今日24日までのニューヨーク公演ですが、日本語では「大盛況の初日」ニュースの後、現地メディアの劇評についてはどこも取り上げていないようです。ニューヨークのようなミュージカルの本場でその目の超えた批評家たちに書かれるわけですから、本来ならこれが1番気になるところなのですが実際には何もありません。初日の様子と「世界に羽ばたく宝塚OG」という賛辞ばかりです。

先記事についたフラワーさんのコメントでは、どうも初日以降は当日券が半額になってしまったようですし、この現地と日本のメディアの温度差には僕もとまどうばかりです。そりゃ、辛辣な批評は見るのもイヤなのはわかりますが、それでは何も向上しません。ミュージカルの本場ではそうした批評をくぐり抜けてきた者たちだけが脚光を浴びるのだと思います。つまり「次」を目標にするわけですね。
そして、それがなければいくつかの記事で書かれたように「物珍しさ」だけで終わってしまいます。
僕が参照したのは先のニューヨーク・タイムズの他には以下のような劇評記事です。全て署名つきですので、大新聞のか陰に隠れて匿名で書かれたものではありません。まだありますが、列挙にしても同じような批評の繰り返しだと思います。
ザ・ガーディアン(The Guardian)https://www.theguardian.com/stage/2016/jul/21/takarazuka-chicago-review-all-female-japanese-cast-new-york
ノース・ジャージー・ドット・コム(North Jersey.com)記事はすでに削除されています。
タイムアウト・ニューヨーク(Time-Out New York)http://www.timeout.com/newyork/theater/takarazuka-chicago
ヴァルチャー(Vulture: Devouring Culture)http://www.vulture.com/2016/07/theater-review-all-female-all-japanese-chicago.html
シアター・マニア(Theater Mania)http://www.theatermania.com/broadway/reviews/takarazuka-in-chicago_77874.html

他にもニューヨーク・タイムズ紙の記事をリブログしたものが多数。つまり、「メディアに取り上げられた」という点では大成功だったと言ってもいいと思います。たとえそれが

「物珍しさ」が先にたったイベントであったとしても。
どの批評を見ても、どちらかというと「宝塚」とその「女性だけの劇団」という解説が先に立っているようですが、NY公演の彼女らが「宝塚OG」であると書かれたものは数少なく、舞台に立った30余人が全て宝塚歌劇団に所属しているような印象を受けます。

メインであるCHICAGOの評は好意的ではありますが、先記事にも言及したとおり、残念ながら「日本語だった」ということでどうも受け難い面があったようです。字幕付きでは舞台に集中できませんが、ほとんどの批評家たちはこのミュージカルのストーリーとセリフをすでに知っていたのでまあ問題はなかったのですが、それでも違和感は否めなかったようです。。

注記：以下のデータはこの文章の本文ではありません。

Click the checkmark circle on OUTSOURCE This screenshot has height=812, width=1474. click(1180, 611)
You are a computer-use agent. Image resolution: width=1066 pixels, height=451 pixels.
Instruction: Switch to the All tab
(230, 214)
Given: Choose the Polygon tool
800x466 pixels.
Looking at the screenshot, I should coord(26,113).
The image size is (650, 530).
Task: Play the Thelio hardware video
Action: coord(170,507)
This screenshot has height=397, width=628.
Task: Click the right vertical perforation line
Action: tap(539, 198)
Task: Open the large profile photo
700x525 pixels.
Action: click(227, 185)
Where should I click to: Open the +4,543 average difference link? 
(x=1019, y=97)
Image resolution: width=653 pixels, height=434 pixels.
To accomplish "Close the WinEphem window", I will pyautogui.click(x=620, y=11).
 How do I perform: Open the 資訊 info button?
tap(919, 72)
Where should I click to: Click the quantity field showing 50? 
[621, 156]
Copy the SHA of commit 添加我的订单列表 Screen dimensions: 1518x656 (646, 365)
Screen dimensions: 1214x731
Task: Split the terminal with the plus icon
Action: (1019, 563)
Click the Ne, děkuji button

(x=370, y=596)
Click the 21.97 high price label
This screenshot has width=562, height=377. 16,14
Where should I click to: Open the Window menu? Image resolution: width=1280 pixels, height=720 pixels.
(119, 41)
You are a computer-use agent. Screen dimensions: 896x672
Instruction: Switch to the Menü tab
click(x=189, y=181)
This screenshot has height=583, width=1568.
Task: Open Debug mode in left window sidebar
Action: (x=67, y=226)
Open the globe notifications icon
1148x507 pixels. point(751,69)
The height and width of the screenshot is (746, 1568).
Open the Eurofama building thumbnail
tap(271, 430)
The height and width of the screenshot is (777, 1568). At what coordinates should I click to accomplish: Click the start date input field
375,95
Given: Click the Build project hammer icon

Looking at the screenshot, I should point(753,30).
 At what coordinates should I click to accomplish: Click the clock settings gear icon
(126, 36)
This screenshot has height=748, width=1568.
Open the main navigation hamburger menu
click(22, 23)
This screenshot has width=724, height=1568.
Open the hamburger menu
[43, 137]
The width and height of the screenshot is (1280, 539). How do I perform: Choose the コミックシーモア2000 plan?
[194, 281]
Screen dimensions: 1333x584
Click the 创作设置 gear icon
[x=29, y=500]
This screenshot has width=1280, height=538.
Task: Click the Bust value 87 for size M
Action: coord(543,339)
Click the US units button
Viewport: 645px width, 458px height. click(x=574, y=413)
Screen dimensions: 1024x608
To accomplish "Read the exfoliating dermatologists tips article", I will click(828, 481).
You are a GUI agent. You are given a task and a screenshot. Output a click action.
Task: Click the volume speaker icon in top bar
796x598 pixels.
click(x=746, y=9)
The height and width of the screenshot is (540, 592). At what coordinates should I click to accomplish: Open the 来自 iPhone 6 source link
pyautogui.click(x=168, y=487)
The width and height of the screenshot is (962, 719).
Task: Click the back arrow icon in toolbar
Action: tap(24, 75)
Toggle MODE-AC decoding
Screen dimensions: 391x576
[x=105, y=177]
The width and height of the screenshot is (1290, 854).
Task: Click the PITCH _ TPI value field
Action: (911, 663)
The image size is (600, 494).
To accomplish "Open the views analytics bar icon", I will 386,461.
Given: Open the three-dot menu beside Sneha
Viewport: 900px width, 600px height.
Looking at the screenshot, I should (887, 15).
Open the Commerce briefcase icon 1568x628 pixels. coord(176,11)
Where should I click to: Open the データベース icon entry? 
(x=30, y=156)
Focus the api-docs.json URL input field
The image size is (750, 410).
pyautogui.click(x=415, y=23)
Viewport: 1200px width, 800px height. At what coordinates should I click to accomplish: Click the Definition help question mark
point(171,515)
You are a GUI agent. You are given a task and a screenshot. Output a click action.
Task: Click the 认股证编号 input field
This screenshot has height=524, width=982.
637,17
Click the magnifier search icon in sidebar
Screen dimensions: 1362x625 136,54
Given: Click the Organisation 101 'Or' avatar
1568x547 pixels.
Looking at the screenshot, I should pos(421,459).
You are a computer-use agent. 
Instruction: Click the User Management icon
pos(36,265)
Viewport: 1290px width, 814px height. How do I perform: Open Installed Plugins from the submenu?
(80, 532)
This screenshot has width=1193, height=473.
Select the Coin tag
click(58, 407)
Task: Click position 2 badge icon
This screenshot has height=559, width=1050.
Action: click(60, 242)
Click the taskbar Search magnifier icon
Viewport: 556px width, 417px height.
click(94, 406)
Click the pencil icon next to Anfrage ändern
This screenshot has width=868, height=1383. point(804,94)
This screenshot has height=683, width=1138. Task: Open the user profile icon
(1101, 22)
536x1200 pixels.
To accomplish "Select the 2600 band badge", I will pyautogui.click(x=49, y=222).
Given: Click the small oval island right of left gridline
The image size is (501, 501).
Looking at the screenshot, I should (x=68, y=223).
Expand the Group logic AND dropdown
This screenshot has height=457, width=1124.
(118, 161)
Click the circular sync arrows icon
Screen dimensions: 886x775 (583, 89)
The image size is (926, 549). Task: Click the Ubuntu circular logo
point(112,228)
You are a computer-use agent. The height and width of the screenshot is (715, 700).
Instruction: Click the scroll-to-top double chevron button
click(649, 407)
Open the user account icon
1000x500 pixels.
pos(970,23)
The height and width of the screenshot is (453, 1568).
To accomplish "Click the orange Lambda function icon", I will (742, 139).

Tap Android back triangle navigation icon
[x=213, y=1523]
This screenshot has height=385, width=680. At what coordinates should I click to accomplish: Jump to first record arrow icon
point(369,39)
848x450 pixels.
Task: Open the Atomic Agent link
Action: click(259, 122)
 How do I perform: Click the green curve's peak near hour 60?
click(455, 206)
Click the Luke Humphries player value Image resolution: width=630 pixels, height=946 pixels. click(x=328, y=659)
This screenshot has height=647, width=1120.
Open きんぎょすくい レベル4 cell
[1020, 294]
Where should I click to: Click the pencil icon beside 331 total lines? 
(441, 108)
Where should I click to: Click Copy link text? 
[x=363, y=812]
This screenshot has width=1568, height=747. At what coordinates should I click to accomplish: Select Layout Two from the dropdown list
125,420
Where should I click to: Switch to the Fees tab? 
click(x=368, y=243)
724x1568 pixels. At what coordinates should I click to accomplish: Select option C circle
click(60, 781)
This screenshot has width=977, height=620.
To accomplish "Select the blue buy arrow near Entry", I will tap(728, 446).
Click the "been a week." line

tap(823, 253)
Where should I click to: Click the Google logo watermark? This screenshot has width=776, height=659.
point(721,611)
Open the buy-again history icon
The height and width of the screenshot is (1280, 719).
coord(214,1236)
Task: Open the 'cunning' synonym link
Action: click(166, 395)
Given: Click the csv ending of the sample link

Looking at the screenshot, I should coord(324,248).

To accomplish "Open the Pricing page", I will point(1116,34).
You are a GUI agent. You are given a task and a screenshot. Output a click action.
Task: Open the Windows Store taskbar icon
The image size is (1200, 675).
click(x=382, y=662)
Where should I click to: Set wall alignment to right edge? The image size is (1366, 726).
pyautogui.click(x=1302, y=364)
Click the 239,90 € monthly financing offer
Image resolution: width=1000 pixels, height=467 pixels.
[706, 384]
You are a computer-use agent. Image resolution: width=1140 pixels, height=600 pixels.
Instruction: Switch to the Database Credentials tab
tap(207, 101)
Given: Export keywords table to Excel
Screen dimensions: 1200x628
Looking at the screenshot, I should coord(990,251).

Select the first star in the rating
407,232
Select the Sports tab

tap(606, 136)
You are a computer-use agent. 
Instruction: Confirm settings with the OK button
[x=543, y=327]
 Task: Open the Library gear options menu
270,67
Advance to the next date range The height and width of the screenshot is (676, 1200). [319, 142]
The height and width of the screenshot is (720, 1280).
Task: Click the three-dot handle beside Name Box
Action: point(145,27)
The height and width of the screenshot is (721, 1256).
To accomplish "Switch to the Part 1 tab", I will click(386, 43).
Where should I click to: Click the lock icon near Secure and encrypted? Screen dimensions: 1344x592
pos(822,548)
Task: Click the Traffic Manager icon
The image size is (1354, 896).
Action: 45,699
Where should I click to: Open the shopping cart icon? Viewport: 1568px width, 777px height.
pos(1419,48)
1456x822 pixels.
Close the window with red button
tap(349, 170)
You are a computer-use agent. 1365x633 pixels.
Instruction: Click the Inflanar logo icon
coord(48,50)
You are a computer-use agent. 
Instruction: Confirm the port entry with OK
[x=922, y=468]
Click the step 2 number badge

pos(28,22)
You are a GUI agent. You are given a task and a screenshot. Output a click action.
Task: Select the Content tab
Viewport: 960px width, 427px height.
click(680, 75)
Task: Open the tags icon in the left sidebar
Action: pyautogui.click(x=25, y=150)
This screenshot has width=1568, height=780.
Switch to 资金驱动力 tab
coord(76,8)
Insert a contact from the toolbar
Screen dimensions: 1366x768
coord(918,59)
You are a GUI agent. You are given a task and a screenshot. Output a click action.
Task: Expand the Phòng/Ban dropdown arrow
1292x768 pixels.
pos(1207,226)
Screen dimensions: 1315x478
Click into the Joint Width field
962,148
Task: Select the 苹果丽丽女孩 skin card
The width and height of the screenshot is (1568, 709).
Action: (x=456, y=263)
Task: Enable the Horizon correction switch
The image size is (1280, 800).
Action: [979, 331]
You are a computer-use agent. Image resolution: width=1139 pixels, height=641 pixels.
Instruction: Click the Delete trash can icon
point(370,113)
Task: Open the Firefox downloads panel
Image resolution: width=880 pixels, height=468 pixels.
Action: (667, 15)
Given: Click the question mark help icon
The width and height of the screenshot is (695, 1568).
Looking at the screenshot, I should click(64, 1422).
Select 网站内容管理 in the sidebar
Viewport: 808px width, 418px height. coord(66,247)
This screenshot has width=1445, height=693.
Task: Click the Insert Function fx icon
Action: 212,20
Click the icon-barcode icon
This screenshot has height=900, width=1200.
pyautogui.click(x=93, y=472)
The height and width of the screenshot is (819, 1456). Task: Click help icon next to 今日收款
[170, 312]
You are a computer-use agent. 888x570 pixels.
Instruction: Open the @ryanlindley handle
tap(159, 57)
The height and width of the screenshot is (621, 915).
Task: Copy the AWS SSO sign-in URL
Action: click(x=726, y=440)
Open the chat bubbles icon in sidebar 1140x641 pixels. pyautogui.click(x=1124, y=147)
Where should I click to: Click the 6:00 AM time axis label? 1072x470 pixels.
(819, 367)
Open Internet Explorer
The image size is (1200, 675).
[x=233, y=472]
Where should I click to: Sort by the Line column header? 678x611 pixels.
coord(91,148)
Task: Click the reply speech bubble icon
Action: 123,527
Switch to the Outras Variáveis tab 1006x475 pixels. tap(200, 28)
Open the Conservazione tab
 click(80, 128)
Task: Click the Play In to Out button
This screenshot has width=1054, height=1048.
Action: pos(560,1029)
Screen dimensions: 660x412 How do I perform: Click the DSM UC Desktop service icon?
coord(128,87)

CHICAGOの演出自体はオフ・ブロードウェイ版の踏襲(ファクシミリ、つまり完全なコピーという意味の言葉がここでは使われています)で、目新しいものは何もないと切り捨てている批評が大半です。日本からの逆輸入されたオフ・ブロードウェイのミュージカルがどのように変わっているのか期待されていたのだと思います。

しかしそれだけに、何十回となくシカゴ観劇を繰り返してきた専門家たちの目は、宝塚版のシカゴでは演出というよりその表現力と実力に集中されたようです。
ダンスはどうしてもブロードウェイのトップレベルとは比較にならないとしている批評家もいます。

群舞としてはきれいにまとまっていますが、シカゴで期待されるそのエネルギーの発露と嫌らしいまでの肉体の表現力が試されたのだと思います。つまり、どちらも「清く正しく美しく」あろうとする宝塚から完全に逸脱した生身の「肉」の熱気が求められたのです。確かに、シカゴのフォッシースタイルには舞台から直接ダンサーたちの汗が匂ってくるような迫力があります。
本場ではまだまだその域に達していなかったというのが、ニューヨーカーたちの見解です。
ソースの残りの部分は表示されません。